There were several items on the list of costs and expenses during the podcast that it was suggested could be covered by a ROC by law BUT I was not hearing things that were not already covered by other legislation in relation to costs and expenses.
As a quick example just looking at the CAT Act we see
s 60 Costs
(1) Each party to proceedings in the Tribunal is to pay the party’s own costs.

So anything in a by law that would typically come under ‘costs’ in s 60 would be out of bounds for the OC to be claiming via a by law as NCAT has the discretion to award these costs; not a by law.
There are other examples of where a ROC by law encroaches upon other legislation.

There is also issues like the outcome of The Owners – Strata Plan No 52098 v Khalil [2014] NSWLC 2 where it was found at 58 that … None of the “expenses” which appear on Ms Khalil’s account statement prior to the commencement of these proceedings had been proved as a debt before a Court of competent jurisdiction…

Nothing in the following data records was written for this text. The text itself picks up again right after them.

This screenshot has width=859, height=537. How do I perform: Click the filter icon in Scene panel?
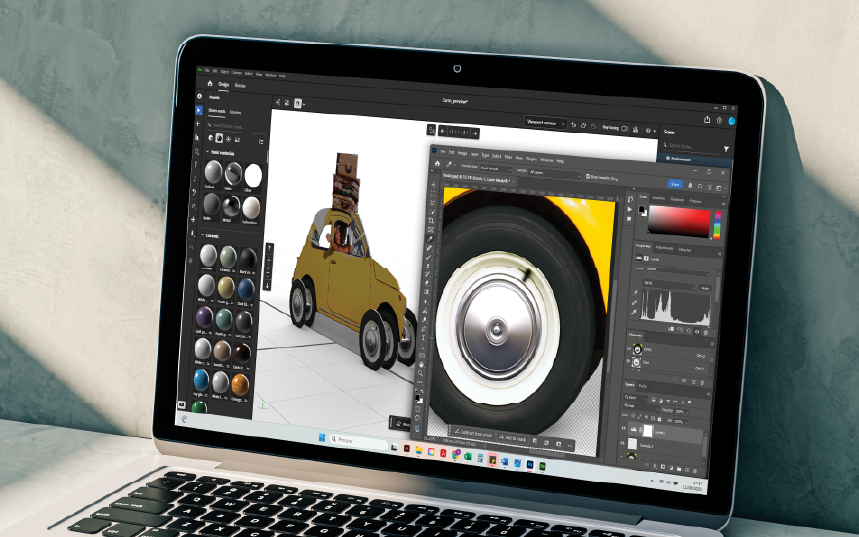[726, 149]
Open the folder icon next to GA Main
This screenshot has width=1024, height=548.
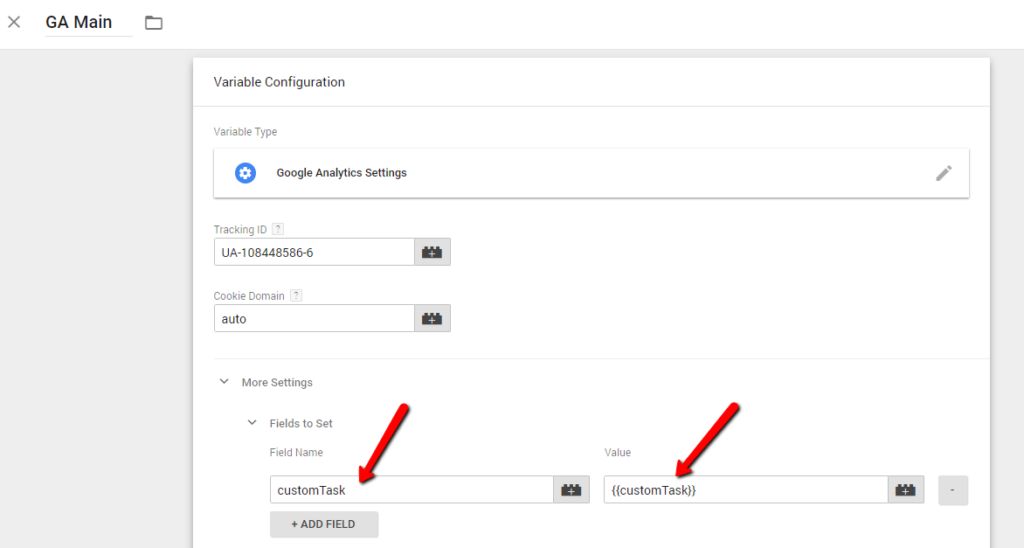tap(153, 22)
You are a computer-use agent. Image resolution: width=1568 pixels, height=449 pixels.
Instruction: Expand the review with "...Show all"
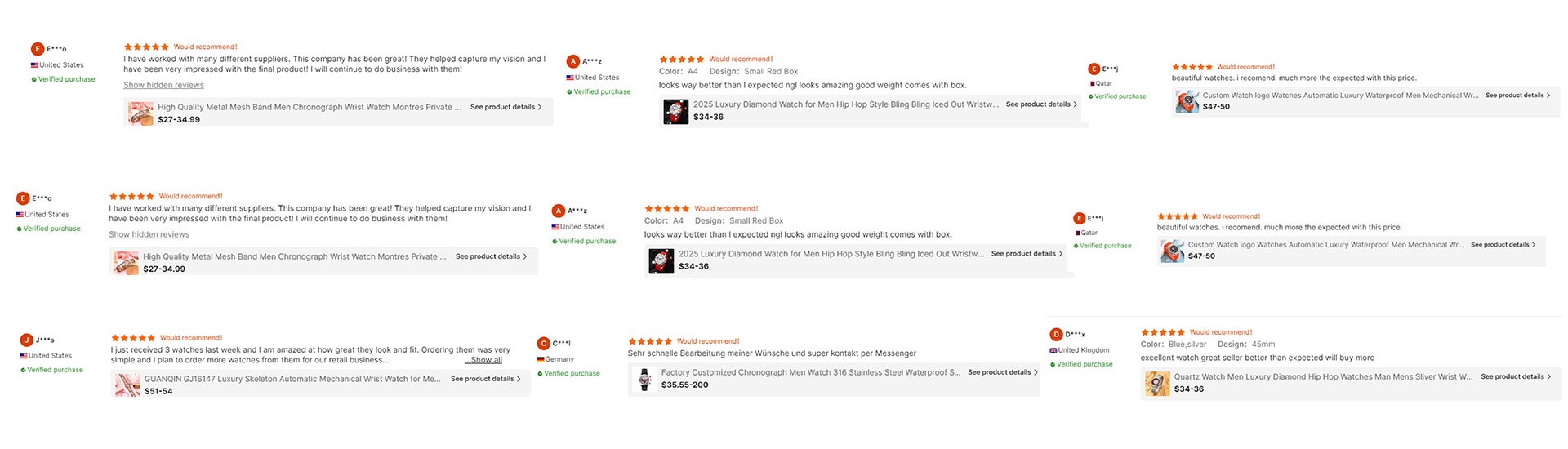[x=483, y=360]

A by law does not create proof of debt nor do by laws typical required a debt to be a fair debt.
I know a SP who was charging $77 for an over due levy letter generated by the SC, that needed CTTT to restrain the OC from such an activity (SCS 13/30809 unreported).

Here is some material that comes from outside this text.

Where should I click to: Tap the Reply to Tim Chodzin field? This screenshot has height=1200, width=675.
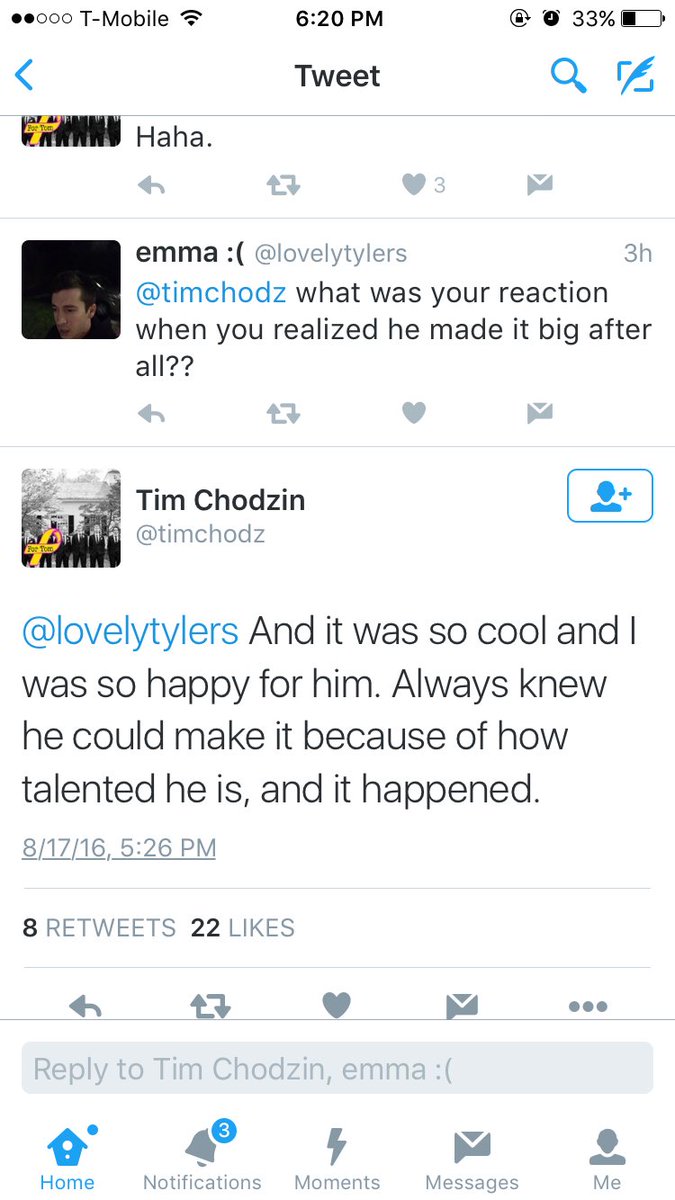click(337, 1068)
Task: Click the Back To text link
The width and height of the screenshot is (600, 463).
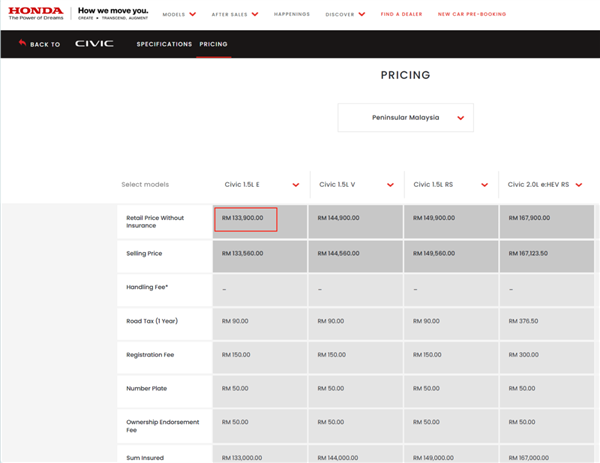Action: click(x=45, y=45)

As much as ROC by laws sound good on paper and are intimidating for the uninitiated, ROC by laws are still a very grey area that will require a visit to a superior court to resolve validity issues.
I could only recommend a ROC by law if i sought to bluff my way to a desired outcome; a little like the OC that was told by their agent (at the general meeting to review their by laws) that they could keep their (invalid) no firearms by law as a bluff.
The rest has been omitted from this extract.